Across the listing below, state how many lines hold the string "column"; write nothing but that number.

=== Begin Enclosure ===

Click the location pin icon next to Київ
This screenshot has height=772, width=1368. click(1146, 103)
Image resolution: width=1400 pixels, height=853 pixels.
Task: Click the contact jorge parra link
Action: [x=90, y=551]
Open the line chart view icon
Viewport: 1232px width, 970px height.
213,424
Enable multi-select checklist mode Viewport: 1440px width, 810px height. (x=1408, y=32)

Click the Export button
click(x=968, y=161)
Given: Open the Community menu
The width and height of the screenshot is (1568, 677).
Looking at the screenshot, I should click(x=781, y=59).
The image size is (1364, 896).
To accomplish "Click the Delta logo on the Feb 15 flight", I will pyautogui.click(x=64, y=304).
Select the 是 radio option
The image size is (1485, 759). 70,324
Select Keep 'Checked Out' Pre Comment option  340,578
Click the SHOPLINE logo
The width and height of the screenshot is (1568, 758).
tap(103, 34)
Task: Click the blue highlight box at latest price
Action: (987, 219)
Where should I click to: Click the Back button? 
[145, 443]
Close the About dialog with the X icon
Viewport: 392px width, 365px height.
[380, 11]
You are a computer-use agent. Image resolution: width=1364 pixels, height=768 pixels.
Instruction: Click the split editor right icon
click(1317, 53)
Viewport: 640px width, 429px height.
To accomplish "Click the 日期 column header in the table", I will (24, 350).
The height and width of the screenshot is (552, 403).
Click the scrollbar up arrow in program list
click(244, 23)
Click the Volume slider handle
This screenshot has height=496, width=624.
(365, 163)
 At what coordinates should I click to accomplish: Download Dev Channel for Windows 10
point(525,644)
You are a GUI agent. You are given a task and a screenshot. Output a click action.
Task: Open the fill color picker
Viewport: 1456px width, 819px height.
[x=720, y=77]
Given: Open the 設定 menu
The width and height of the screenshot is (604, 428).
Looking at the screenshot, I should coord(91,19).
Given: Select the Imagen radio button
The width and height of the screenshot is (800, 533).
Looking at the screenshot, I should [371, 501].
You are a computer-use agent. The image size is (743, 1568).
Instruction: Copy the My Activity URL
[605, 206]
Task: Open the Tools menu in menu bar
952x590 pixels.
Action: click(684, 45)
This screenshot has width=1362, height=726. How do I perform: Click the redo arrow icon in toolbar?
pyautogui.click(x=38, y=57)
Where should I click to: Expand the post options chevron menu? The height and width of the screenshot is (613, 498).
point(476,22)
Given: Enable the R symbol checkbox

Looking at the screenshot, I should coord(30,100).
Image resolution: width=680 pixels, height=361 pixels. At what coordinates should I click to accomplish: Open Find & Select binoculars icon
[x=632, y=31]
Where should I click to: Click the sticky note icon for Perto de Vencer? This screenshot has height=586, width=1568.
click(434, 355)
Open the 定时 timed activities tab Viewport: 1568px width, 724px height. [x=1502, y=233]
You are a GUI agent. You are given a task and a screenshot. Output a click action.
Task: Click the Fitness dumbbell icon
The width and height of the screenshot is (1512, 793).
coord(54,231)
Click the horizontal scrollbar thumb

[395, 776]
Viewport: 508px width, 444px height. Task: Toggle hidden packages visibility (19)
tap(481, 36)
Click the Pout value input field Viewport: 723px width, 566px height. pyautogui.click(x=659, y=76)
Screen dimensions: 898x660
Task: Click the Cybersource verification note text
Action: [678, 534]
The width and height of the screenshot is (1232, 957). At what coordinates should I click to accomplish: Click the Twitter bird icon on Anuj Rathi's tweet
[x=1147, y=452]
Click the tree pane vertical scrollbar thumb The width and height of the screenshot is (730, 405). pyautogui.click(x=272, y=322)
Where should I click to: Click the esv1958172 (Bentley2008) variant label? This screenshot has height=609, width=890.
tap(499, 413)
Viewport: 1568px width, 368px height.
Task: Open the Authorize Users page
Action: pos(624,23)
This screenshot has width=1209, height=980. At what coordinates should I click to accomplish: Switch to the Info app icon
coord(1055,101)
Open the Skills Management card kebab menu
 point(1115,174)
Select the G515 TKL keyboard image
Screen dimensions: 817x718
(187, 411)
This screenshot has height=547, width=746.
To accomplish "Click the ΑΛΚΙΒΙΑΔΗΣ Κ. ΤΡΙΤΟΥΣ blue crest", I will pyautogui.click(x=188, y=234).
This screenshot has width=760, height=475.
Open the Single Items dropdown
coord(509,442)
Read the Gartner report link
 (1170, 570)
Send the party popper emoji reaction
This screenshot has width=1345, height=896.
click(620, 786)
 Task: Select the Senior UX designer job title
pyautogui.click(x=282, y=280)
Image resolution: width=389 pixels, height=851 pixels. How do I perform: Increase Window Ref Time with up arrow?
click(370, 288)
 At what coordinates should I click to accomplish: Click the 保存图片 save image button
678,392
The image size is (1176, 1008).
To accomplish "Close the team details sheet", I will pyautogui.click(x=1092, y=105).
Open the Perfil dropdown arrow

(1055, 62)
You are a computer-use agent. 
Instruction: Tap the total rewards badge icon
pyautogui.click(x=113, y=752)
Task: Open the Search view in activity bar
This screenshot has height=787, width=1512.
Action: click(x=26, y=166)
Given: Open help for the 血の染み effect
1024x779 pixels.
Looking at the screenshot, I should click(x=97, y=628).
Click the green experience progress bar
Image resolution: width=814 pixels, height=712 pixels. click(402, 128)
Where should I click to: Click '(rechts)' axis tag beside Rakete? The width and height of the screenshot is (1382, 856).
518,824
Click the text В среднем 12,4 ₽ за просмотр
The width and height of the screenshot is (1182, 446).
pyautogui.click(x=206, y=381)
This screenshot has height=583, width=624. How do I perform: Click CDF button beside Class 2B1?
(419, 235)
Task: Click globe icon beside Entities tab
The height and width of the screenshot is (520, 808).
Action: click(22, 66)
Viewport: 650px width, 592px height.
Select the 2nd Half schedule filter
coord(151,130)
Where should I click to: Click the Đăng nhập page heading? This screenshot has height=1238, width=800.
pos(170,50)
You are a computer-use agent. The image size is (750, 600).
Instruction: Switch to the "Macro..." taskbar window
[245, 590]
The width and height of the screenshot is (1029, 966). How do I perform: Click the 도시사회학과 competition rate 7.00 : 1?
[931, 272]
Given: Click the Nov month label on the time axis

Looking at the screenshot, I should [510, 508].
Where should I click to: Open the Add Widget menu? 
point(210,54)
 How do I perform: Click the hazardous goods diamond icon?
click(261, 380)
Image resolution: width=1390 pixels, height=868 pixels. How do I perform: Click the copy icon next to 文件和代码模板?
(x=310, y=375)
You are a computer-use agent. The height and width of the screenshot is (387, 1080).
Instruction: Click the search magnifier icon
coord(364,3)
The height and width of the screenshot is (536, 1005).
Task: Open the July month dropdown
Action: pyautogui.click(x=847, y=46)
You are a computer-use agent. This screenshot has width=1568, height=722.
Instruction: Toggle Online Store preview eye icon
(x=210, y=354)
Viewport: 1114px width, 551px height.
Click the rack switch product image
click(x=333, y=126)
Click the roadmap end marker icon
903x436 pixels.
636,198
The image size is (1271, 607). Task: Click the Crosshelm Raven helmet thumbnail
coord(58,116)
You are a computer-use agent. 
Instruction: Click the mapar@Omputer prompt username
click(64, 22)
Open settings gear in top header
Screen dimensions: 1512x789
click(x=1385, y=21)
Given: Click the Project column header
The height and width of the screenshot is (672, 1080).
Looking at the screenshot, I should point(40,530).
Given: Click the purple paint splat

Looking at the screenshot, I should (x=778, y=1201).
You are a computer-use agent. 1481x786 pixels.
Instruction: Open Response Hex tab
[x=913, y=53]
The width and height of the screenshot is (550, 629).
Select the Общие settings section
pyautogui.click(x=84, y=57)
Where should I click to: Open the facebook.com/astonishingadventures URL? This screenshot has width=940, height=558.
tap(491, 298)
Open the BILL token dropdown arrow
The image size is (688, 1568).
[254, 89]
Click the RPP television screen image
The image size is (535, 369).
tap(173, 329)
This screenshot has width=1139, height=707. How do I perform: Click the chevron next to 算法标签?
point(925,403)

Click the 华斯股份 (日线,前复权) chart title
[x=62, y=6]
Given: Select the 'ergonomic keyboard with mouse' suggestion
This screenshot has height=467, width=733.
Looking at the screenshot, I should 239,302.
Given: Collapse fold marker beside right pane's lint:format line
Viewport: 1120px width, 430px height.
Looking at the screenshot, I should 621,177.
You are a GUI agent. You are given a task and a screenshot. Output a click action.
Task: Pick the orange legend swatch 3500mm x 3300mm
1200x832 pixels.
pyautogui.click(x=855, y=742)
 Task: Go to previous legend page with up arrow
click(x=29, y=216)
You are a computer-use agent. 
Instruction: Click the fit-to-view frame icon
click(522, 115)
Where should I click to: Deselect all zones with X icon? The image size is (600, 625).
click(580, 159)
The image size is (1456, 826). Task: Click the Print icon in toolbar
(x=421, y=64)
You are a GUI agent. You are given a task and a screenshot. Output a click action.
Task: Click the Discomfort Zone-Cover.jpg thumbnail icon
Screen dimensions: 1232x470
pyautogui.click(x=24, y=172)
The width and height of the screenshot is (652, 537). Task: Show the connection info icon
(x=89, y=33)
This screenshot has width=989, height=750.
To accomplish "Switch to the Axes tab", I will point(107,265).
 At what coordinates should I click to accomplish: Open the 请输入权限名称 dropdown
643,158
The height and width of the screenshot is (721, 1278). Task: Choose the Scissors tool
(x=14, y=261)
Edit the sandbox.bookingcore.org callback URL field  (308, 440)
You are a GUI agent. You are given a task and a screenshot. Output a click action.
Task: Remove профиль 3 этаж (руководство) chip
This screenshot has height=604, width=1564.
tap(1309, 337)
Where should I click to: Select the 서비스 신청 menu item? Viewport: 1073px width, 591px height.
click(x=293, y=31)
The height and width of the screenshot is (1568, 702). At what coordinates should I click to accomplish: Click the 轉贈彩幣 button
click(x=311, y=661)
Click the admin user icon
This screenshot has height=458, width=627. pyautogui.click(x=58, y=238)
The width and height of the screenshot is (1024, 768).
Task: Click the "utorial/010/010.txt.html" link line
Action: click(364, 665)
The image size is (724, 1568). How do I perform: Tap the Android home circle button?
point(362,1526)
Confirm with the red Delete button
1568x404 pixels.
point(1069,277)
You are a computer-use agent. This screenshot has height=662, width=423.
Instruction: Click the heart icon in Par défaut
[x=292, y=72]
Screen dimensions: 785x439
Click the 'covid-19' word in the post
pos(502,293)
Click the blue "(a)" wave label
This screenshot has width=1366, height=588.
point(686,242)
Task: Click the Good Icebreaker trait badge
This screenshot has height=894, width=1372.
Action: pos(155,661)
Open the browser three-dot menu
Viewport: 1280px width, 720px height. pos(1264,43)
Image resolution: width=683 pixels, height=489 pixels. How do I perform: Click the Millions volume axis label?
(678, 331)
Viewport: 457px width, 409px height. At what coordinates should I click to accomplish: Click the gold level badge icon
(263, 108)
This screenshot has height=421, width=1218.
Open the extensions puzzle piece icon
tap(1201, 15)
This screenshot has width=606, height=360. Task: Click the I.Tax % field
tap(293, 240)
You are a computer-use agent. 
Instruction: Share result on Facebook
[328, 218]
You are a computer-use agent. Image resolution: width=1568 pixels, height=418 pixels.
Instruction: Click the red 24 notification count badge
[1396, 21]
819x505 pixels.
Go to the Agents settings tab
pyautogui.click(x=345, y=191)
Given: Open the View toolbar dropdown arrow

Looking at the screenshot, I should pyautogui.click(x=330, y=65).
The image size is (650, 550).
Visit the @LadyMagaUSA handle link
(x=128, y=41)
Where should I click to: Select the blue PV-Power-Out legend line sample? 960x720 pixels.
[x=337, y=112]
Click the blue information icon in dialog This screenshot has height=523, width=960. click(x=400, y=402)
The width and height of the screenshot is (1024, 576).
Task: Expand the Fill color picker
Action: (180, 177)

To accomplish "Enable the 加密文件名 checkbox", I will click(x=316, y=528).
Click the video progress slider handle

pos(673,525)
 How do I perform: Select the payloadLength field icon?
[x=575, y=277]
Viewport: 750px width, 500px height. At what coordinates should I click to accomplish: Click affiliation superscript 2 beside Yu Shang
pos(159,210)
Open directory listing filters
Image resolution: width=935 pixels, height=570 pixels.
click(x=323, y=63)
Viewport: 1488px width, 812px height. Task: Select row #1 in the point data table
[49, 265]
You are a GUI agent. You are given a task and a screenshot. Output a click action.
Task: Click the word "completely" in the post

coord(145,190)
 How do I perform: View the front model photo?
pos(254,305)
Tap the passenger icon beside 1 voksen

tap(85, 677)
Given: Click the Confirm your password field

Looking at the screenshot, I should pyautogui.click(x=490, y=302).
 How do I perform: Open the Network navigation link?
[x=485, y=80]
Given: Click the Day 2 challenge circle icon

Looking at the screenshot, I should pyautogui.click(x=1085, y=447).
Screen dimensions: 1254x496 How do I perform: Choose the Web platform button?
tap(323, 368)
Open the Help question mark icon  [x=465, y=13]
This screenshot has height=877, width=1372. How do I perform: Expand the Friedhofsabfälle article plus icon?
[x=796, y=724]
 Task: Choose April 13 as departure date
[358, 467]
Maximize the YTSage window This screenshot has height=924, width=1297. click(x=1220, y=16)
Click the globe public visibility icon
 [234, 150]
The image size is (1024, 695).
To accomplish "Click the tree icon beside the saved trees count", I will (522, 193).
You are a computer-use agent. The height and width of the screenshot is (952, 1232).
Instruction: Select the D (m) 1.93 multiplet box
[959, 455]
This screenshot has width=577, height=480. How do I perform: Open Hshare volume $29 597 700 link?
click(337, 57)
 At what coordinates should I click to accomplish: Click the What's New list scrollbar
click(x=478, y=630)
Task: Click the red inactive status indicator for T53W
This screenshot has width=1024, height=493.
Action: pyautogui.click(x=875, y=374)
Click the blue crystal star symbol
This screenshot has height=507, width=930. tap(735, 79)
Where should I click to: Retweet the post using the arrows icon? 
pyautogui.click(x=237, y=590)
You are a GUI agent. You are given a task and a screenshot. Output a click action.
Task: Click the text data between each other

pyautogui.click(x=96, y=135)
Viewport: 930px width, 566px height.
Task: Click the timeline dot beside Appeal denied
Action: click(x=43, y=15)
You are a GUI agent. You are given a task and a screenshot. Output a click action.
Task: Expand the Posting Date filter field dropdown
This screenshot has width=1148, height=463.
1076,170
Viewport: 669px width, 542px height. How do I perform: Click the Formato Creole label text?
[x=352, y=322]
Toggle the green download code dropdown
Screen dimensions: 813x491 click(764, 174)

=== End Enclosure ===

▶ [Result of this task] 2